Mr. Dale shook his head. “No, come to think of it, I don’t believe I ever did.”
“I knowed you didn’t,” exclaimed Racey, triumphantly. “I tell you that wheel is crooked.”
“Not so loud,” cautioned Mr. Dale. “They’ll hear you in the house.”
“Don’t they know nothing about it a-tall?” probed Racey.
“They know about the five-thousand-dollar mortgage,” admitted Dale, reluctantly.
Racey rubbed his chin. “I was here when Molly found it out.”
Mr. Dale nodded miserably. He was too utterly wretched to resent Racey’s interference with his affairs. “She—she told me,” he said.
“Don’t they know about the other two thousand you lost to McFluke, or what you dropped at Lacey’s?”
Mr. Dale shook his head. “I never told ’em. I—I only lost fifteen or sixteen hundred at Lacey’s, anyway.”
“Fifteen or sixteen hundred is a whole lot when you ain’t got it,” said the direct and brutal Racey. “Instead of seven thousand then, you done lost eighty-five or eighty-six hundred. I swear I don’t see how you managed to lose all that and yore family not find it out.”
“I kept quiet.”
“I guess you did keep quiet. Gawd, yes! Lookit, Dale, I’m going to help you out of this. But you’ll have to start fresh. You’ve got to go in and make a clean breast to the family about where the other thirty-six hundred over and above the five thousand went.”
Mr.

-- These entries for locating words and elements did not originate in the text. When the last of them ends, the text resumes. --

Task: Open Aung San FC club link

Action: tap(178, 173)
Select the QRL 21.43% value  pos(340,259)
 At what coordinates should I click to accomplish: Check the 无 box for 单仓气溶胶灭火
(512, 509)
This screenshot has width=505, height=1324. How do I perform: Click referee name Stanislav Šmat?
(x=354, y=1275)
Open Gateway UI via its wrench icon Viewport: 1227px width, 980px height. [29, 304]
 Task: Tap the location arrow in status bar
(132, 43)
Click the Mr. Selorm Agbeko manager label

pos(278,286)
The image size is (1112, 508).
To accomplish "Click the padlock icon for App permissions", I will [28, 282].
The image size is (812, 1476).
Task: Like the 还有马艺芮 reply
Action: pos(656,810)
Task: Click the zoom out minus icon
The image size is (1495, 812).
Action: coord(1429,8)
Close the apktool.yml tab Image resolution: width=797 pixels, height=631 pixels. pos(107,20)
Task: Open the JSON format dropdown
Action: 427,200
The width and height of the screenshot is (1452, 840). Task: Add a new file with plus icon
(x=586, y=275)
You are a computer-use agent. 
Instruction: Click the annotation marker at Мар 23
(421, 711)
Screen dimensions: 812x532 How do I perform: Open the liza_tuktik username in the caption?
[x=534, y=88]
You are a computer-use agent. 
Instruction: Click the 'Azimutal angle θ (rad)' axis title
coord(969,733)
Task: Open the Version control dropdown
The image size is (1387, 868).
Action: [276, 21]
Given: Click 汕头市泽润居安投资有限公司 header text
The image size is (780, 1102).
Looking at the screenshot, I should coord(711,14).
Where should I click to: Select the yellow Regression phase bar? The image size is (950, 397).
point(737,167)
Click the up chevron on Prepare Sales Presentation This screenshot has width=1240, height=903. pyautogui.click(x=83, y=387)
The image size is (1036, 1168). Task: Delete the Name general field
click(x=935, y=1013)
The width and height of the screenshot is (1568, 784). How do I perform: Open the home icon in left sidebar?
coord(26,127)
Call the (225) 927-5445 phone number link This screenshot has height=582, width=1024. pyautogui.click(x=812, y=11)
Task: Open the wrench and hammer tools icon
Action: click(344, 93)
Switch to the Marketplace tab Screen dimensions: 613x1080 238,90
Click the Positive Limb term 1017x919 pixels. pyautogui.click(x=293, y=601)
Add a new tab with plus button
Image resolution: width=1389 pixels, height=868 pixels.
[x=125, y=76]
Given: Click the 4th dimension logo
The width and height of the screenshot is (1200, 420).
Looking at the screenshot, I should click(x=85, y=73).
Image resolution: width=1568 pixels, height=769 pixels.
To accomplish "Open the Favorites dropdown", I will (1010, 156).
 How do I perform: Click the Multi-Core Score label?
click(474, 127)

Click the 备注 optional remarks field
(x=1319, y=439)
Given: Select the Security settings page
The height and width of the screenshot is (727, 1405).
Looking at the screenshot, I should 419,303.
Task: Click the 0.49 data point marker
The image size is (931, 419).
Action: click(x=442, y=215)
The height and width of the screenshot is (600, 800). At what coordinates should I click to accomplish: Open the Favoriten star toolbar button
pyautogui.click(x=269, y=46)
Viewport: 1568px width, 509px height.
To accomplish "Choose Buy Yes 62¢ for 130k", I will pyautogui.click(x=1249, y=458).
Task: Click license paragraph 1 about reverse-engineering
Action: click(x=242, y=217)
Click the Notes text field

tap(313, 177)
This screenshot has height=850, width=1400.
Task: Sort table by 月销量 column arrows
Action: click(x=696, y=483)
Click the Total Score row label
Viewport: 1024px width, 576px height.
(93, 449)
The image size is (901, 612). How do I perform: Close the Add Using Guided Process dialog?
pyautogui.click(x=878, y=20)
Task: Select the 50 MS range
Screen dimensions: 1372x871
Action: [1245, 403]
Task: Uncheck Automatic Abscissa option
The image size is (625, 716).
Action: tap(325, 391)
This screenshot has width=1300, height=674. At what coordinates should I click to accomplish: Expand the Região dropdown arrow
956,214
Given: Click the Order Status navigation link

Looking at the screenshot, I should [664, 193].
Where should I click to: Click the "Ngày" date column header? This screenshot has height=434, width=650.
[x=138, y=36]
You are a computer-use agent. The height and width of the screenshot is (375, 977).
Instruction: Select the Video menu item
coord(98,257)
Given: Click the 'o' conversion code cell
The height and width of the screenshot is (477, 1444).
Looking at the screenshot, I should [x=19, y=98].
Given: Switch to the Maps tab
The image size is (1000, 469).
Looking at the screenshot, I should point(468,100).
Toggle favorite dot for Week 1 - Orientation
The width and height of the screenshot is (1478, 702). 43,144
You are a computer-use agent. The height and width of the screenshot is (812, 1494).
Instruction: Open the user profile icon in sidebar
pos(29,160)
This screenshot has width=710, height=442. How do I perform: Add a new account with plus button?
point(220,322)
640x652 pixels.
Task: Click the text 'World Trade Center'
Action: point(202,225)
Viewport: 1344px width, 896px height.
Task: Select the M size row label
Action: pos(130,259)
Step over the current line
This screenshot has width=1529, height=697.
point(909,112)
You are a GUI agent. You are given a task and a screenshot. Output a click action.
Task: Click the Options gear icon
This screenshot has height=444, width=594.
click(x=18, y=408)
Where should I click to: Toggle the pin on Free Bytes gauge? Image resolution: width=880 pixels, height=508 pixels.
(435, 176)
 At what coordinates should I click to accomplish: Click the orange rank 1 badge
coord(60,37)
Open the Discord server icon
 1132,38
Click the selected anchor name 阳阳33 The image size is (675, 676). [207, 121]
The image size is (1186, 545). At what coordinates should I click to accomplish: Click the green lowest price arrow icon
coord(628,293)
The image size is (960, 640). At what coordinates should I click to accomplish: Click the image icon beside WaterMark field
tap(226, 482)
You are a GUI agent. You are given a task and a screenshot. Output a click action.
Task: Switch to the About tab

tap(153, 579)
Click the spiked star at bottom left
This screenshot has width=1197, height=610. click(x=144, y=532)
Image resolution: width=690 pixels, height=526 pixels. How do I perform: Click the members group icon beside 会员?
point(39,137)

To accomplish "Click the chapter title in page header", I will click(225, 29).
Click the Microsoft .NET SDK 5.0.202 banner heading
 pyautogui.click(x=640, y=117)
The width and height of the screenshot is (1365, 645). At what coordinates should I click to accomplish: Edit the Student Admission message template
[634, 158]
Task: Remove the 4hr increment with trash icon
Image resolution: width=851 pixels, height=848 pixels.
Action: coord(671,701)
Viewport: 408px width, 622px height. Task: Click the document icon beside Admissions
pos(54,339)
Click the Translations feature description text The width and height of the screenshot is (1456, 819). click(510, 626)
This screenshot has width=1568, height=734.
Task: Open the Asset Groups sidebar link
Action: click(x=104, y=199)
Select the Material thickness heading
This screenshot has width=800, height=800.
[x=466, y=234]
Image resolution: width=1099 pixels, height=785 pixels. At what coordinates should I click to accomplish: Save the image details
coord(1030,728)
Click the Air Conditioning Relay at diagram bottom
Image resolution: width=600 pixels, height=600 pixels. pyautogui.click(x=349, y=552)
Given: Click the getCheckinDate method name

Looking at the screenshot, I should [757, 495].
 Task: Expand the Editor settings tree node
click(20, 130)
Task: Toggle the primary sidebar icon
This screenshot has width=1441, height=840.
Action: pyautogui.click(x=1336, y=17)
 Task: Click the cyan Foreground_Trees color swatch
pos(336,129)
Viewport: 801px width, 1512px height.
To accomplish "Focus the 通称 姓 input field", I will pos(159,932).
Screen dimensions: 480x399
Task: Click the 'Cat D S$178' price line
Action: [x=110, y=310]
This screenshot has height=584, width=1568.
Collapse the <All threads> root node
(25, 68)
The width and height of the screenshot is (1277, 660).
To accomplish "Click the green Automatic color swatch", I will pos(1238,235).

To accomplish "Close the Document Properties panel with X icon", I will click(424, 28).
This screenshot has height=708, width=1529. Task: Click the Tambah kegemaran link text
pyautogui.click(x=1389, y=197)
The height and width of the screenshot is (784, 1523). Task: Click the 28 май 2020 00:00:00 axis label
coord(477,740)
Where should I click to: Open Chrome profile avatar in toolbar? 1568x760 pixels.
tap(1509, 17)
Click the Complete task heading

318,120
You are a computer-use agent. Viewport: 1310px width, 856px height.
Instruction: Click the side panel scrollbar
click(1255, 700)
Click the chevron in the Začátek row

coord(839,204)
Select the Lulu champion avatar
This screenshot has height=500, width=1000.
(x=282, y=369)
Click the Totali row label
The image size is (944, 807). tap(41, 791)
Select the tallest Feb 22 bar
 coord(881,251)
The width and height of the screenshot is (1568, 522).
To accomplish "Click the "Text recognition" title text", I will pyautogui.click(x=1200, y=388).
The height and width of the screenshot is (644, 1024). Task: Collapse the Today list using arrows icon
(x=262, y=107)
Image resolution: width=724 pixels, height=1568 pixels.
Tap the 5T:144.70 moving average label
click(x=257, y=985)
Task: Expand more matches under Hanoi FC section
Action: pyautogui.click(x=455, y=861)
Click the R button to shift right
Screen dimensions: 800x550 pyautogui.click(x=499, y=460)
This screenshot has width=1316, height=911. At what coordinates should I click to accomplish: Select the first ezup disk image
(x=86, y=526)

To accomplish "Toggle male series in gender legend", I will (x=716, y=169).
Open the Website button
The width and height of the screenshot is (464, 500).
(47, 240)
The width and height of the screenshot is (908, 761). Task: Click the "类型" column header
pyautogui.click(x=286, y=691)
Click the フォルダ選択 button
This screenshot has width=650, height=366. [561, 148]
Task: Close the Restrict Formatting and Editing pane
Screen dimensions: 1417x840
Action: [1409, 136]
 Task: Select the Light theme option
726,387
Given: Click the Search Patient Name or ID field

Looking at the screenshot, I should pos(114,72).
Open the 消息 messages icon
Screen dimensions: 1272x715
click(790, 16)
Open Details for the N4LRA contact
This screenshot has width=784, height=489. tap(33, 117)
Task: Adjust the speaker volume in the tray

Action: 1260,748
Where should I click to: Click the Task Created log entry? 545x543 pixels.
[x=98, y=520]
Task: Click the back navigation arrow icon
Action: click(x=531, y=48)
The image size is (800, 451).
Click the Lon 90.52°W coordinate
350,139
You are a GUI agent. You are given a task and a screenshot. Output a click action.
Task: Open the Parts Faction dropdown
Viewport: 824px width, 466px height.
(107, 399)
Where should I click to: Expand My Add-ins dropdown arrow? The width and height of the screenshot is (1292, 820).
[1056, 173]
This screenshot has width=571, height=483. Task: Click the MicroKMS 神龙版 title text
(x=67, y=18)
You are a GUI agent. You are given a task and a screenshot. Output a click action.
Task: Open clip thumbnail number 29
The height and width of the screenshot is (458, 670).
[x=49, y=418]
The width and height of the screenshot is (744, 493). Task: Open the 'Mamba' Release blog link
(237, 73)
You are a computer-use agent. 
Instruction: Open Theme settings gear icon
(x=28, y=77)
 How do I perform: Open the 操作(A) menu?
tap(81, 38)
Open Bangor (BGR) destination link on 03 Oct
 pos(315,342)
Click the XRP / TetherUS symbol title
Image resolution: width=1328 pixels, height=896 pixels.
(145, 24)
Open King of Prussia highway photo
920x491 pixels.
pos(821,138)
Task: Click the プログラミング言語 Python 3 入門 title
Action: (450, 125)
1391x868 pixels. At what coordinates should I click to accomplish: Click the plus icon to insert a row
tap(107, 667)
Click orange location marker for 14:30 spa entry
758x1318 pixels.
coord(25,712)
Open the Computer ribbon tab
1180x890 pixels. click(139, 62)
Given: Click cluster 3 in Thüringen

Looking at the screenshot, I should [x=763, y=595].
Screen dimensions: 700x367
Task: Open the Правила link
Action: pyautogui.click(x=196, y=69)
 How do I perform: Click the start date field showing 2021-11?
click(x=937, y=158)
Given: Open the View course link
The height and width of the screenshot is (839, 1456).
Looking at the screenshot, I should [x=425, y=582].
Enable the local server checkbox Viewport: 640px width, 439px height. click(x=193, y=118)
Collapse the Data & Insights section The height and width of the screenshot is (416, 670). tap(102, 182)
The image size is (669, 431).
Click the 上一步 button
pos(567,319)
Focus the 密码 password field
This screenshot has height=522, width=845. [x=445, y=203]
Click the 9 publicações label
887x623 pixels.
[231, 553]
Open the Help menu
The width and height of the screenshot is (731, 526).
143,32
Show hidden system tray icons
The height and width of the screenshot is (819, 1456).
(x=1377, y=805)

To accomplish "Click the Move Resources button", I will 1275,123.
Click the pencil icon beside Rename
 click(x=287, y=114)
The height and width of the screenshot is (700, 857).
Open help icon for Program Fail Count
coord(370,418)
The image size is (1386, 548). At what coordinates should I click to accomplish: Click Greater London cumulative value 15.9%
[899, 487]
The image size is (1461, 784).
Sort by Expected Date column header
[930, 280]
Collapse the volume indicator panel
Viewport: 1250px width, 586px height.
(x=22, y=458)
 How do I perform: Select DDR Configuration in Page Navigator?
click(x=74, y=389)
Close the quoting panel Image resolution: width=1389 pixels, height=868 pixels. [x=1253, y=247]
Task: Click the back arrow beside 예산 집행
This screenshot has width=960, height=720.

Dale’s jaw dropped. “I—I never even told ’em where the five thousand went.”
“Huh? I thought you said they knew about the mortgage—after Molly found it out.”
“They knew about the mortgage all right enough, but they dunno where the money went. Yuh see, Racey, I—I done told ’em I lost it in a land deal.”
“You did! Aw right, you go right in and tell ’em the truth, all of it, every last smidgen.”
“I cuc-can’t!” protested Mr. Dale. “I ain’t got the heart!”
“You ain’t got the nerve, you mean. You go on and tell ’em, Dale, an’ I’ll fix it up for you, but I won’t fix up anything for you if you ain’t gonna play square with those women from now on. And you can’t play square with ’em without you begin by telling ’em the truth.”
“How you gonna help me out?” temporized Mr. Dale.
“I’m goin’ to Old Salt, that’s what I’m going to do. I’ll fix it up with him to lend you the money.”